**Excerpt provided**
- - -

Shulamith Bath Shmuel Ben Ari Firestone (January 7, 1945 – August 28, 2012) was a Canadian-American feminist writer and activist. Firestone was a central figure in the early development of second-wave feminism and a founding member of three feminist groups: New York Radical Women, Redstockings, and New York Radical Feminists. Within these radical movements, Firestone became known as "the firebrand" and "the fireball" for the fervor and passion she expressed towards the cause. Firestone participated in activism such as speaking out at The National Conference for New Politics in Chicago. Also while a member of various feminist groups she participated in actions including protesting a Miss America Contest, organizing a mock funeral for womanhood known as The Burial of Traditional Womanhood, protesting sexual harassment at Madison Square Garden, organizing abortion speakouts, and disrupting abortion legislation meetings.

In 1970, Firestone authored The Dialectic of Sex: The Case for Feminist Revolution. Published in September of that year, the book became an influential feminist text. The Dialectic of Sex and the ideas presented within it became important in both cyberfeminism and xenofeminism, as her ideas were a precursor for other subjects regarding technology and gender. In her writing career Firestone also helped write and edit a magazine called Notes. Her final written text was Airless Spaces written in 1998, which consisted of short stories all relating to her experience with mental illness and schizophrenia.

A documentary called Shulie was created depicting Firestone during her time as a student, and it outlined her journey to becoming a feminist figure and important author. The original documentary featuring Firestone was never released, but a recreation of it was. Firestone struggled with schizophrenia after her retirement from activism and suffered from the illness until her death in 2012.

- - -

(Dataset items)

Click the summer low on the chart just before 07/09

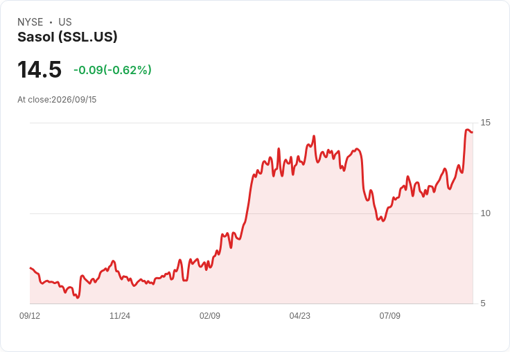[x=383, y=221]
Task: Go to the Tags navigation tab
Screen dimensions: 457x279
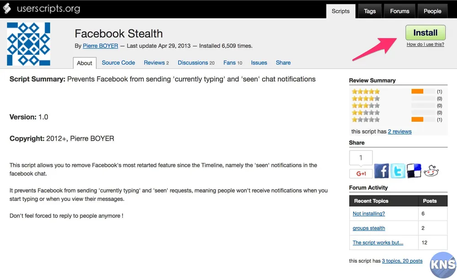Action: coord(370,11)
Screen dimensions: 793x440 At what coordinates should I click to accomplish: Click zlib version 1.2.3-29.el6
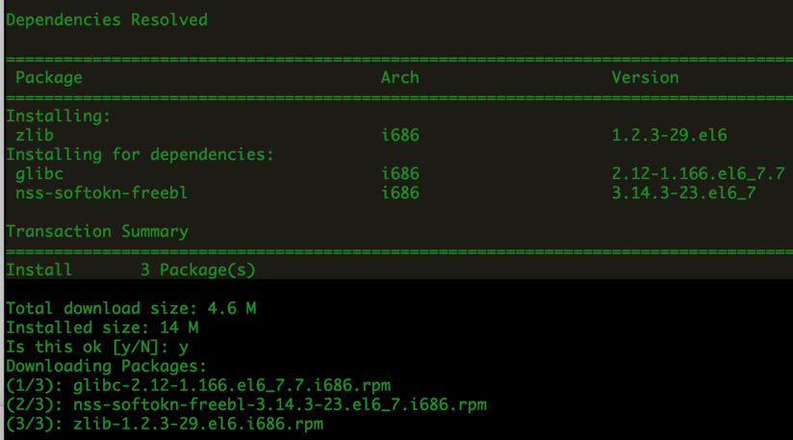670,135
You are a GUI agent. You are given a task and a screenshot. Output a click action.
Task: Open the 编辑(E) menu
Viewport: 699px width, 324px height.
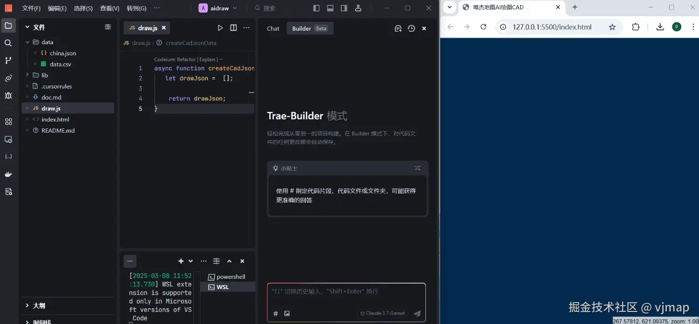[57, 8]
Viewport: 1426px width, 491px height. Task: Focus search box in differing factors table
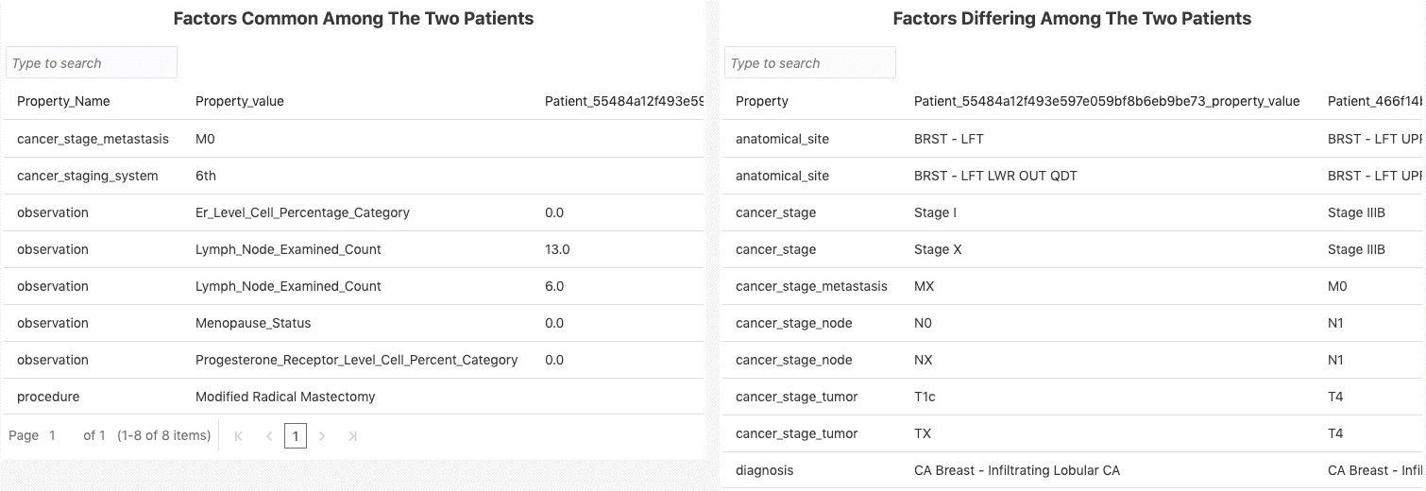pyautogui.click(x=810, y=63)
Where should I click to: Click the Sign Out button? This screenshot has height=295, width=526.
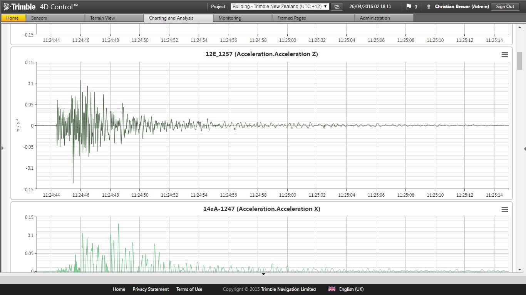pyautogui.click(x=505, y=7)
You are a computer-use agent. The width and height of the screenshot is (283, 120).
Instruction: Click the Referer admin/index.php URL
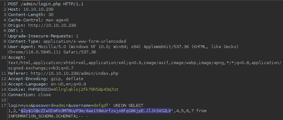(x=75, y=74)
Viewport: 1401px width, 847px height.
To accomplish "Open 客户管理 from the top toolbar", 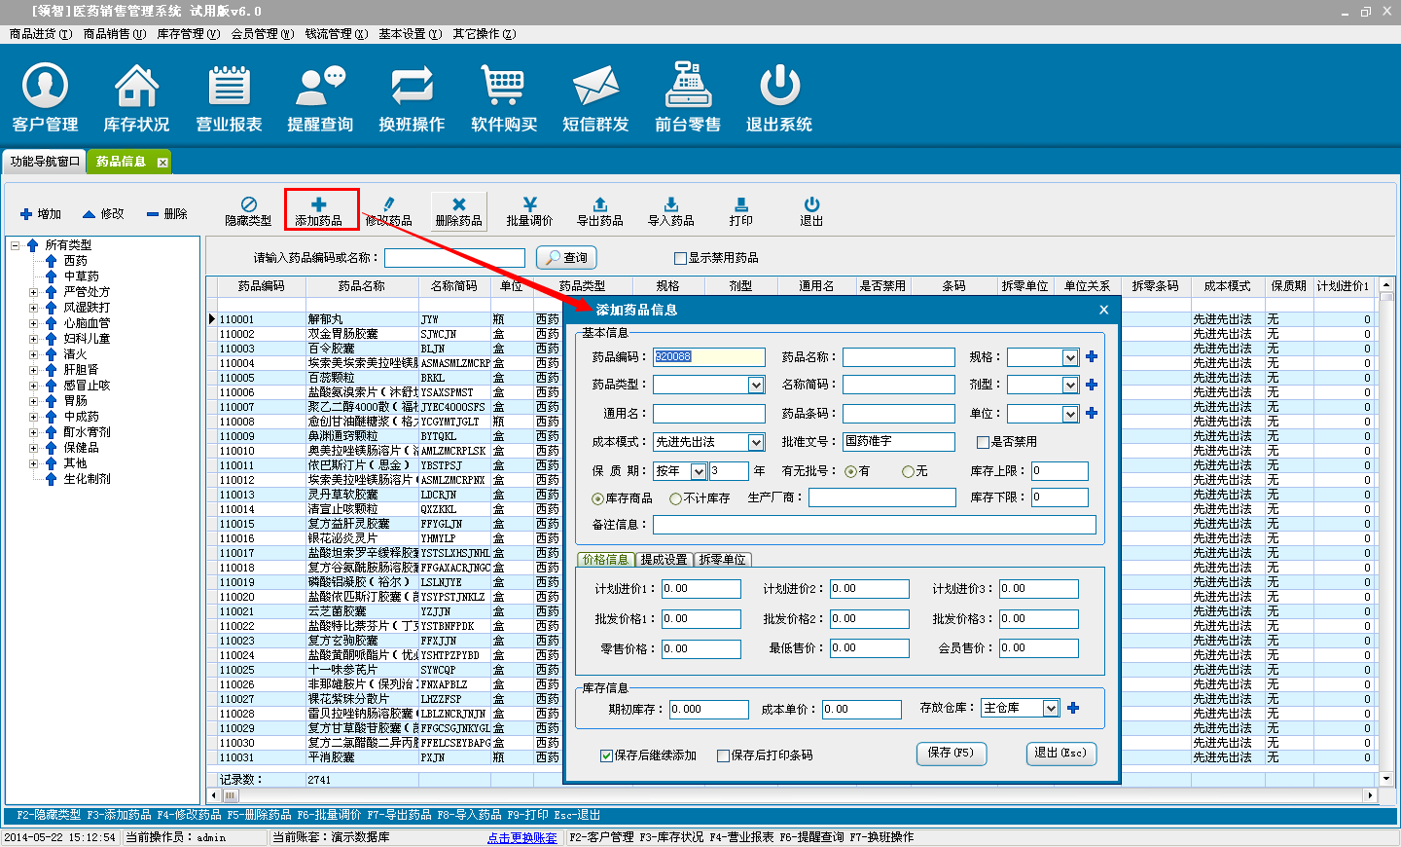I will (45, 97).
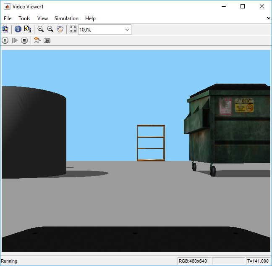Click the toolbar dock arrow at right
The height and width of the screenshot is (266, 272).
point(268,18)
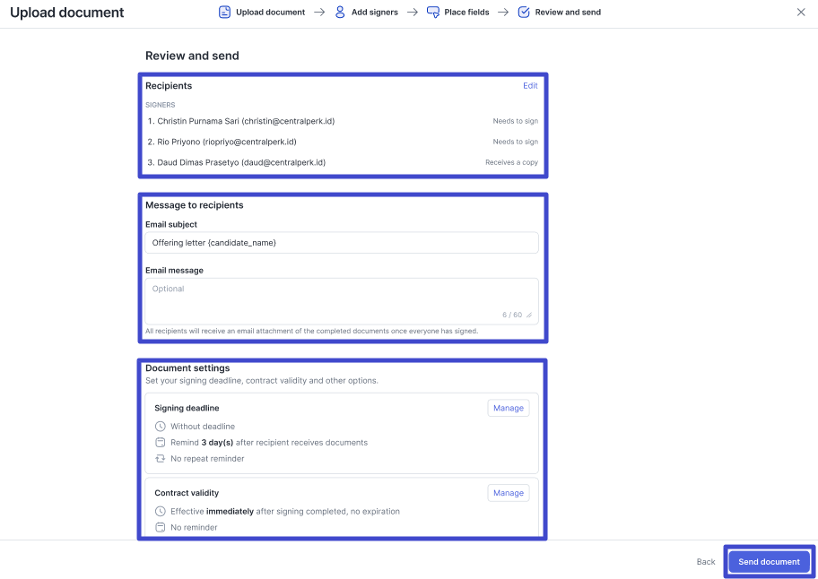Click the Add signers person icon

[340, 12]
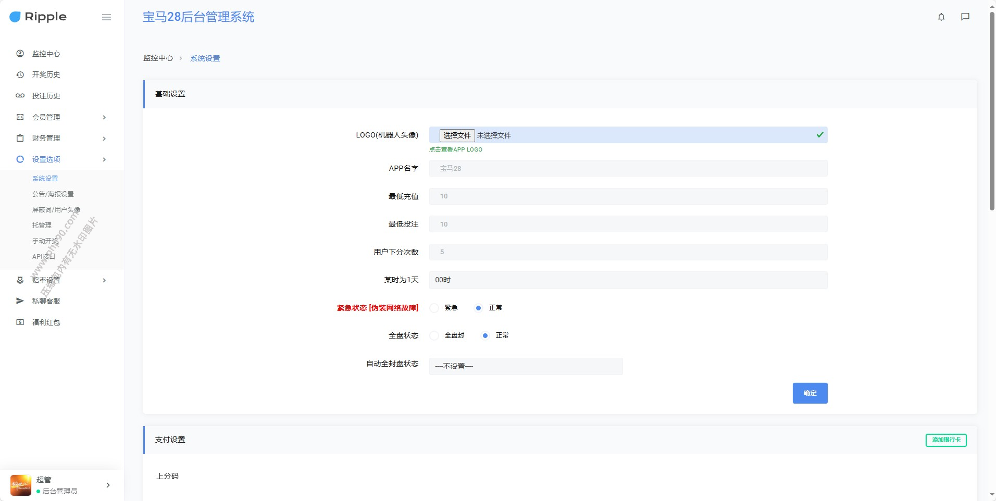Click the 私聊客服 paper plane icon
Screen dimensions: 996x501
click(20, 301)
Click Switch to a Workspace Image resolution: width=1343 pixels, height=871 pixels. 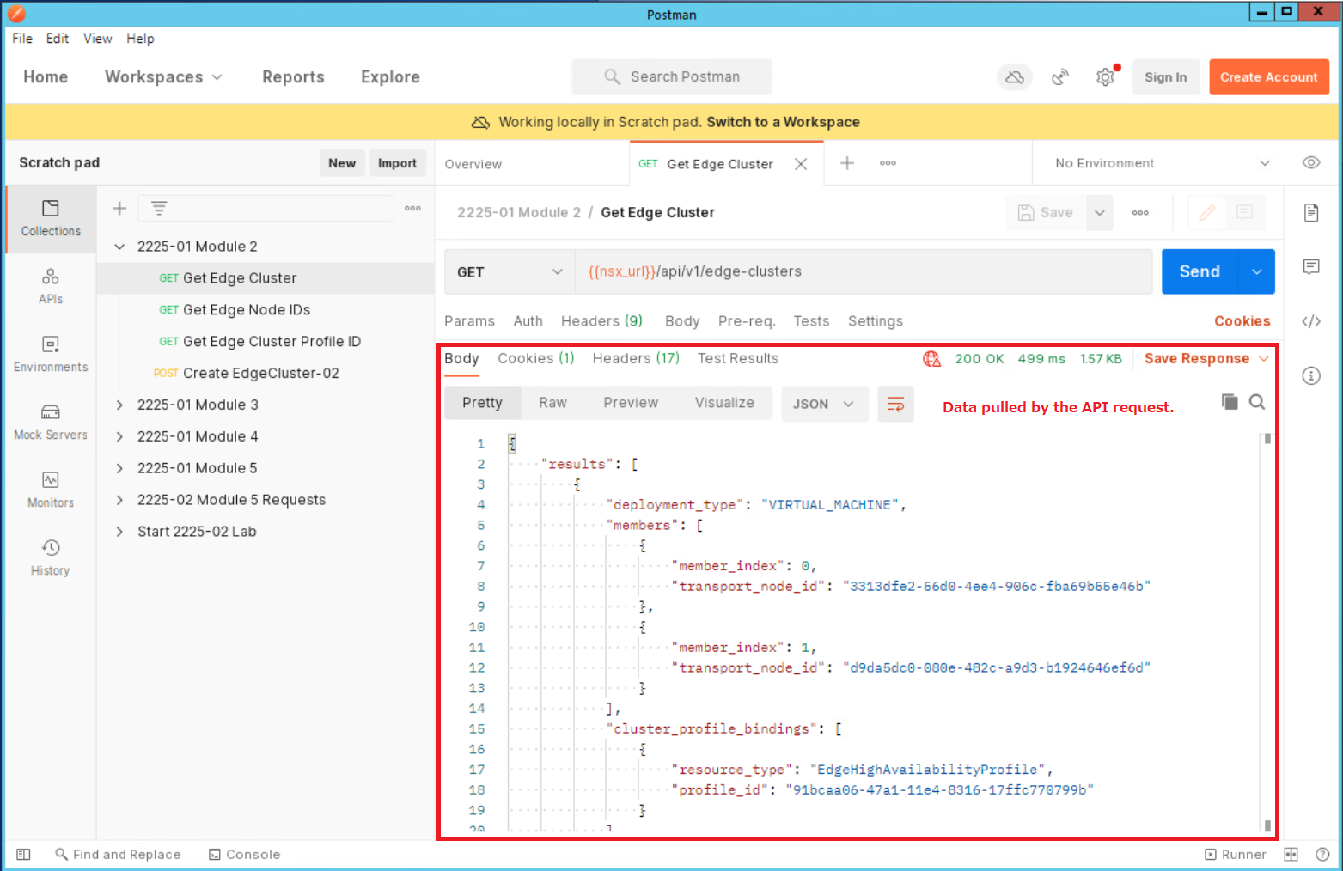pyautogui.click(x=782, y=122)
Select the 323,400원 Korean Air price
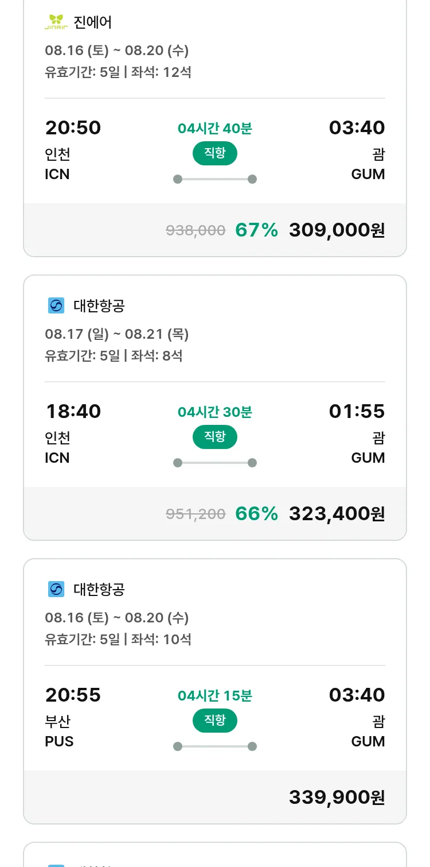The width and height of the screenshot is (430, 867). click(337, 514)
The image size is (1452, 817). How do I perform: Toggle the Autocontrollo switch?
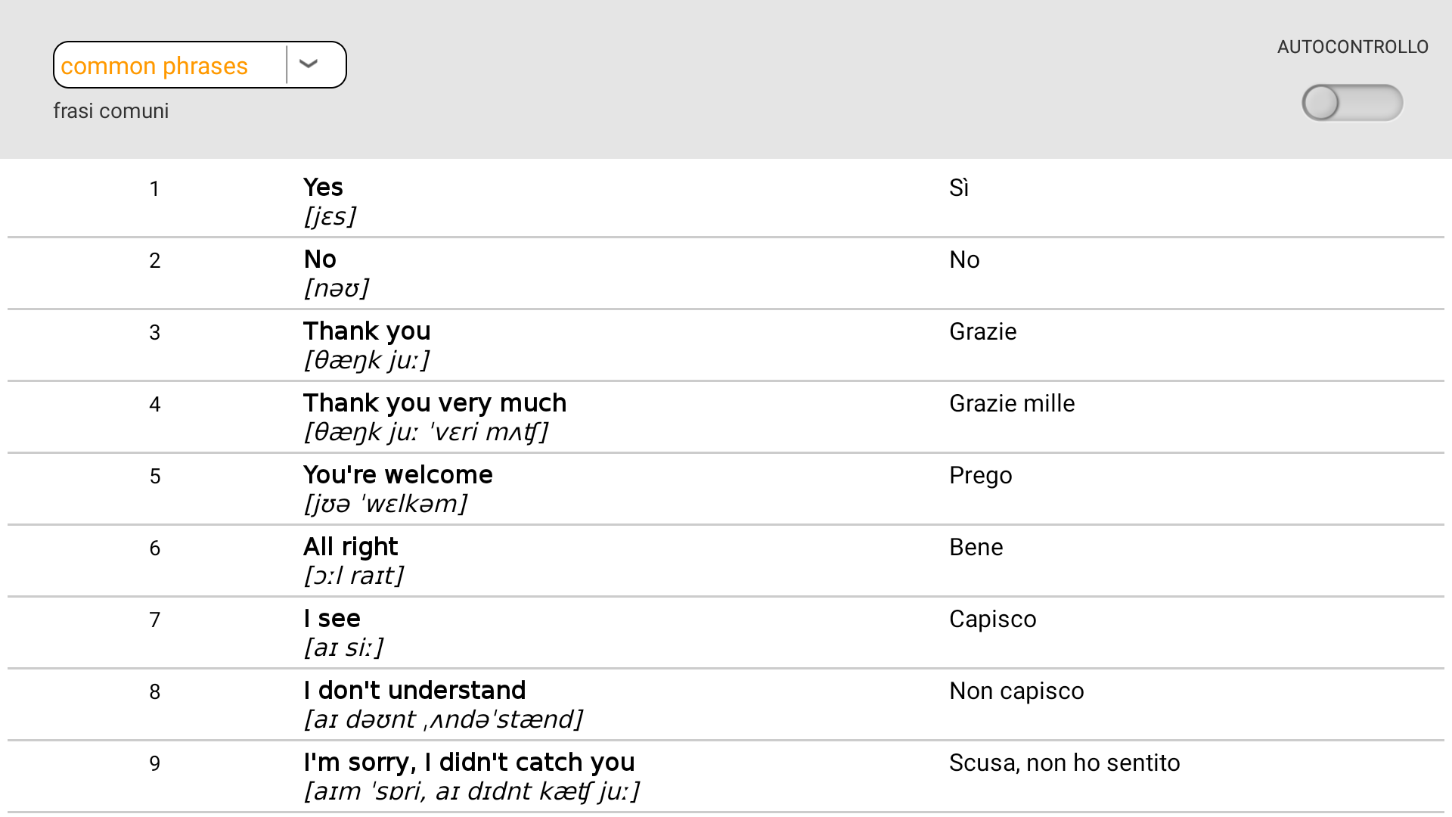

- - -

**Work request 1**
Summarize the text on Shulamith Firestone in two sentences.
**Work request 2**
Continue the text on Shulamith Firestone from where it stops.
These items come from a separate source.

**Output 1**
Shulamith Firestone was a Canadian-American feminist writer and activist who helped found New York Radical Women, Redstockings, and New York Radical Feminists and took part in actions such as protesting a Miss America Contest and organizing abortion speakouts. She wrote The Dialectic of Sex, an influential 1970 feminist text that became important in cyberfeminism and xenofeminism, and she struggled with schizophrenia after leaving activism until her death in 2012.

**Output 2**
Quotes

Unless revolution uproots the basic social organization, the biological family — the vinculum through which the psychology of power can always be smuggled — the tapeworm of exploitation will never be annihilated. [1]

The family structure is the source of psychological, economic and political oppression. --The Case Against the Sexual Revolution

Feminism

Firestone was considered a radical feminist because she believed that women are an oppressed sex-class and that women's liberation can only be achieved through the revolutionary overthrow of the world-patriarchal system. She drew upon the works of Karl Marx and Frederick Engels, but criticized them for their lack of class-independent analysis of women's downtrodden condition and thus expanded their analysis to women's subordination. In The Dialectic of Sex: The Case for Feminist Revolution she states, "Feminists have to question, not just all of Western culture, but the organization of culture itself, and further, even the organization of nature." One of her radical beliefs was that women's oppression directly sprung from women's capacity for and vulnerability during pregnancy and childbirth, that men were able to take advantage of. In The Dialectic of Sex, she argues that we should invest in advanced technology in order to free women from childbirth. Her views on childbirth shocked other feminists. Her perspectives in The Dialectic of Sex can also be seen as a precursor to cyberfeminism. Furthermore, her actions as a part of various feminist groups were seen as radical because they addressed issues around women's lives that were not discussed, especially by women. Some of these topics include the female orgasm as well as forced abortion drives.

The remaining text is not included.